**Assignment:** Among the entries below, take the line with "This screenshot has height=611, width=1010." and the line with "The image size is (642, 509).", and output them and every line between them exactly, with nothing else.

**Supplied entries:**
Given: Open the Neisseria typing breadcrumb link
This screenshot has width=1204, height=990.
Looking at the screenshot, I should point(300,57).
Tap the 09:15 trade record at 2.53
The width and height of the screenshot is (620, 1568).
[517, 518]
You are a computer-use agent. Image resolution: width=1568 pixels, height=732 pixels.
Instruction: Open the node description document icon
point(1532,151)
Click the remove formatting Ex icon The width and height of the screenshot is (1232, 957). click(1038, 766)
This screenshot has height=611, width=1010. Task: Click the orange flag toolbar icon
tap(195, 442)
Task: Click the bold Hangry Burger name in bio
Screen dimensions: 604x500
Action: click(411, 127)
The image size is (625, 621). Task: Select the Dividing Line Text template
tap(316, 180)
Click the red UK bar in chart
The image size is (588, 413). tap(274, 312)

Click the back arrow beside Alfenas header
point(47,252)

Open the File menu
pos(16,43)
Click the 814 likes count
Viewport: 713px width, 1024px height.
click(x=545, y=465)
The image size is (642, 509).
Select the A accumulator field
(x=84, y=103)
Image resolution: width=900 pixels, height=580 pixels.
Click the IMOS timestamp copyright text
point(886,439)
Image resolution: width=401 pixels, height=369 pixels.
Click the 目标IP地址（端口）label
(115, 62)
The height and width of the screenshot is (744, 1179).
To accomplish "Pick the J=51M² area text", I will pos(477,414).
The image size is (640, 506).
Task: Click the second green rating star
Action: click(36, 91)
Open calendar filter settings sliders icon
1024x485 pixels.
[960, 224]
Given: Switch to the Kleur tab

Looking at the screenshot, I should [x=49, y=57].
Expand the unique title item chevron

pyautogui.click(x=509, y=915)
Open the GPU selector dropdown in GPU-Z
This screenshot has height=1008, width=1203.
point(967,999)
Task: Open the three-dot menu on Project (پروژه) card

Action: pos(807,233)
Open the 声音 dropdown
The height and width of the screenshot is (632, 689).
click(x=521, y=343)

**Answer section:**
This screenshot has height=611, width=1010. Task: Click the orange flag toolbar icon
tap(195, 442)
Task: Click the bold Hangry Burger name in bio
Screen dimensions: 604x500
Action: click(411, 127)
The image size is (625, 621). Task: Select the Dividing Line Text template
tap(316, 180)
Click the red UK bar in chart
The image size is (588, 413). tap(274, 312)

Click the back arrow beside Alfenas header
point(47,252)

Open the File menu
pos(16,43)
Click the 814 likes count
Viewport: 713px width, 1024px height.
click(x=545, y=465)
The image size is (642, 509).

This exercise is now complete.